> [Task]:
Format every line of the items below as a JSON list of strings, one string per line, leaving out blank lines.

:::::

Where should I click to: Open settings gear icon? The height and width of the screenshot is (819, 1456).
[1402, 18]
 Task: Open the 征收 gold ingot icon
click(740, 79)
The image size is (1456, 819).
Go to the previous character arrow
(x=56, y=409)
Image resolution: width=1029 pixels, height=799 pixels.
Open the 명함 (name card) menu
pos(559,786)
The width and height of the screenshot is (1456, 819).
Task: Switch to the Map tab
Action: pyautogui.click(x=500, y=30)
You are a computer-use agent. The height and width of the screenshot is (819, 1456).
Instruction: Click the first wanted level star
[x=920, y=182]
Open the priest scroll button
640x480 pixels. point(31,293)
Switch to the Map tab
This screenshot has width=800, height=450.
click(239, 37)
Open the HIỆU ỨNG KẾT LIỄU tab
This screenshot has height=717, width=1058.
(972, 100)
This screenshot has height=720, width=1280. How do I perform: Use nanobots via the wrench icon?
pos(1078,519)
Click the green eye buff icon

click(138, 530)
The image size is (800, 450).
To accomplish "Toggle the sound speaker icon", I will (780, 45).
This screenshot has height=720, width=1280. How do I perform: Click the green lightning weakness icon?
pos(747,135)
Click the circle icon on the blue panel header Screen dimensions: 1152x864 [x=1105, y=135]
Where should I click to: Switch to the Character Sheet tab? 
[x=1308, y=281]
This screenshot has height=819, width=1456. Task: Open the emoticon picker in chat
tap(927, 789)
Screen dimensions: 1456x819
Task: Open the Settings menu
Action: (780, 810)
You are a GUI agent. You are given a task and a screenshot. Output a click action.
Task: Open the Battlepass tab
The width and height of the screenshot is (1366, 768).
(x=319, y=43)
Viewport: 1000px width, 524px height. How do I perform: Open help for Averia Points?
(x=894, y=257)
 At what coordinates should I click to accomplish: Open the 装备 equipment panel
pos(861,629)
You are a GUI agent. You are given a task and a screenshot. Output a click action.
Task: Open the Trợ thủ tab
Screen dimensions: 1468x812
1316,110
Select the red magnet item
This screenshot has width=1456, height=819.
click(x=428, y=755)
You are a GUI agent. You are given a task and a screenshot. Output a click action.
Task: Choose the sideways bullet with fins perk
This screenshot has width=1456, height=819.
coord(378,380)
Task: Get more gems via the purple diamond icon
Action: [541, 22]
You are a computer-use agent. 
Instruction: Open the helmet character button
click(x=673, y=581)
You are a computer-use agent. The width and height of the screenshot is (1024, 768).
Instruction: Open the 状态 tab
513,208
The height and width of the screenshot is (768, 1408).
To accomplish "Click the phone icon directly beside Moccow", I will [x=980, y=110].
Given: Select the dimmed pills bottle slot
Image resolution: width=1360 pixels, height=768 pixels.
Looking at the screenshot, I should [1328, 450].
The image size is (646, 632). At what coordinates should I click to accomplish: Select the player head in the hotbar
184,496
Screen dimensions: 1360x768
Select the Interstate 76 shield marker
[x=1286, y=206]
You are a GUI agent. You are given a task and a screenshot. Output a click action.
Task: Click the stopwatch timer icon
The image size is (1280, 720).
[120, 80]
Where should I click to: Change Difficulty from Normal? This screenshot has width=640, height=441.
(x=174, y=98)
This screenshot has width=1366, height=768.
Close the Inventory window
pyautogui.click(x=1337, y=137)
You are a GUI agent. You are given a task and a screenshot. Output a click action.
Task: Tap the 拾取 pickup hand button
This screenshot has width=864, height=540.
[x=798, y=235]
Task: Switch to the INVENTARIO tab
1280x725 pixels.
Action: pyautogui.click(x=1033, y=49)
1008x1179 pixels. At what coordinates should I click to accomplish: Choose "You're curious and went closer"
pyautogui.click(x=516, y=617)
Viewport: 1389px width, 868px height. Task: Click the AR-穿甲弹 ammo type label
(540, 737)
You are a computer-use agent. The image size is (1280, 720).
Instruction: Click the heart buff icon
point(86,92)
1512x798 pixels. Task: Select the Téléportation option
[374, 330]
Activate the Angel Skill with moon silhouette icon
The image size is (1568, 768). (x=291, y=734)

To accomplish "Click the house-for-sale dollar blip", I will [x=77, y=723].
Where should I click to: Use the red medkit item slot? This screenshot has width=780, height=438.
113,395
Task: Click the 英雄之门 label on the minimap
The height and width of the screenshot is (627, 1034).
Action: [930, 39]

:::::

> [Written answer]:
[
  "Where should I click to: Open settings gear icon? The height and width of the screenshot is (819, 1456).",
  "[1402, 18]",
  " Task: Open the 征收 gold ingot icon",
  "click(740, 79)",
  "The image size is (1456, 819).",
  "Go to the previous character arrow",
  "(x=56, y=409)",
  "Image resolution: width=1029 pixels, height=799 pixels.",
  "Open the 명함 (name card) menu",
  "pos(559,786)",
  "The width and height of the screenshot is (1456, 819).",
  "Task: Switch to the Map tab",
  "Action: pyautogui.click(x=500, y=30)",
  "You are a computer-use agent. The height and width of the screenshot is (819, 1456).",
  "Instruction: Click the first wanted level star",
  "[x=920, y=182]",
  "Open the priest scroll button",
  "640x480 pixels. point(31,293)",
  "Switch to the Map tab",
  "This screenshot has width=800, height=450.",
  "click(239, 37)",
  "Open the HIỆU ỨNG KẾT LIỄU tab",
  "This screenshot has height=717, width=1058.",
  "(972, 100)",
  "This screenshot has height=720, width=1280. How do I perform: Use nanobots via the wrench icon?",
  "pos(1078,519)",
  "Click the green eye buff icon",
  "click(138, 530)",
  "The image size is (800, 450).",
  "To accomplish \"Toggle the sound speaker icon\", I will (780, 45).",
  "This screenshot has height=720, width=1280. How do I perform: Click the green lightning weakness icon?",
  "pos(747,135)",
  "Click the circle icon on the blue panel header Screen dimensions: 1152x864 [x=1105, y=135]",
  "Where should I click to: Switch to the Character Sheet tab? ",
  "[x=1308, y=281]",
  "This screenshot has height=819, width=1456. Task: Open the emoticon picker in chat",
  "tap(927, 789)",
  "Screen dimensions: 1456x819",
  "Task: Open the Settings menu",
  "Action: (780, 810)",
  "You are a GUI agent. You are given a task and a screenshot. Output a click action.",
  "Task: Open the Battlepass tab",
  "The width and height of the screenshot is (1366, 768).",
  "(x=319, y=43)",
  "Viewport: 1000px width, 524px height. How do I perform: Open help for Averia Points?",
  "(x=894, y=257)",
  " At what coordinates should I click to accomplish: Open the 装备 equipment panel",
  "pos(861,629)",
  "You are a GUI agent. You are given a task and a screenshot. Output a click action.",
  "Task: Open the Trợ thủ tab",
  "Screen dimensions: 1468x812",
  "1316,110",
  "Select the red magnet item",
  "This screenshot has width=1456, height=819.",
  "click(x=428, y=755)",
  "You are a GUI agent. You are given a task and a screenshot. Output a click action.",
  "Task: Choose the sideways bullet with fins perk",
  "This screenshot has width=1456, height=819.",
  "coord(378,380)",
  "Task: Get more gems via the purple diamond icon",
  "Action: [541, 22]",
  "You are a computer-use agent. ",
  "Instruction: Open the helmet character button",
  "click(x=673, y=581)",
  "You are a computer-use agent. The width and height of the screenshot is (1024, 768).",
  "Instruction: Open the 状态 tab",
  "513,208",
  "The height and width of the screenshot is (768, 1408).",
  "To accomplish \"Click the phone icon directly beside Moccow\", I will [x=980, y=110].",
  "Given: Select the dimmed pills bottle slot",
  "Image resolution: width=1360 pixels, height=768 pixels.",
  "Looking at the screenshot, I should [1328, 450].",
  "The image size is (646, 632). At what coordinates should I click to accomplish: Select the player head in the hotbar",
  "184,496",
  "Screen dimensions: 1360x768",
  "Select the Interstate 76 shield marker",
  "[x=1286, y=206]",
  "You are a GUI agent. You are given a task and a screenshot. Output a click action.",
  "Task: Click the stopwatch timer icon",
  "The image size is (1280, 720).",
  "[120, 80]",
  "Where should I click to: Change Difficulty from Normal? This screenshot has width=640, height=441.",
  "(x=174, y=98)",
  "This screenshot has width=1366, height=768.",
  "Close the Inventory window",
  "pyautogui.click(x=1337, y=137)",
  "You are a GUI agent. You are given a task and a screenshot. Output a click action.",
  "Task: Tap the 拾取 pickup hand button",
  "This screenshot has width=864, height=540.",
  "[x=798, y=235]",
  "Task: Switch to the INVENTARIO tab",
  "1280x725 pixels.",
  "Action: pyautogui.click(x=1033, y=49)",
  "1008x1179 pixels. At what coordinates should I click to accomplish: Choose \"You're curious and went closer\"",
  "pyautogui.click(x=516, y=617)",
  "Viewport: 1389px width, 868px height. Task: Click the AR-穿甲弹 ammo type label",
  "(540, 737)",
  "You are a computer-use agent. The image size is (1280, 720).",
  "Instruction: Click the heart buff icon",
  "point(86,92)",
  "1512x798 pixels. Task: Select the Téléportation option",
  "[374, 330]",
  "Activate the Angel Skill with moon silhouette icon",
  "The image size is (1568, 768). (x=291, y=734)",
  "To accomplish \"Click the house-for-sale dollar blip\", I will [x=77, y=723].",
  "Where should I click to: Use the red medkit item slot? This screenshot has width=780, height=438.",
  "113,395",
  "Task: Click the 英雄之门 label on the minimap",
  "The height and width of the screenshot is (627, 1034).",
  "Action: [930, 39]"
]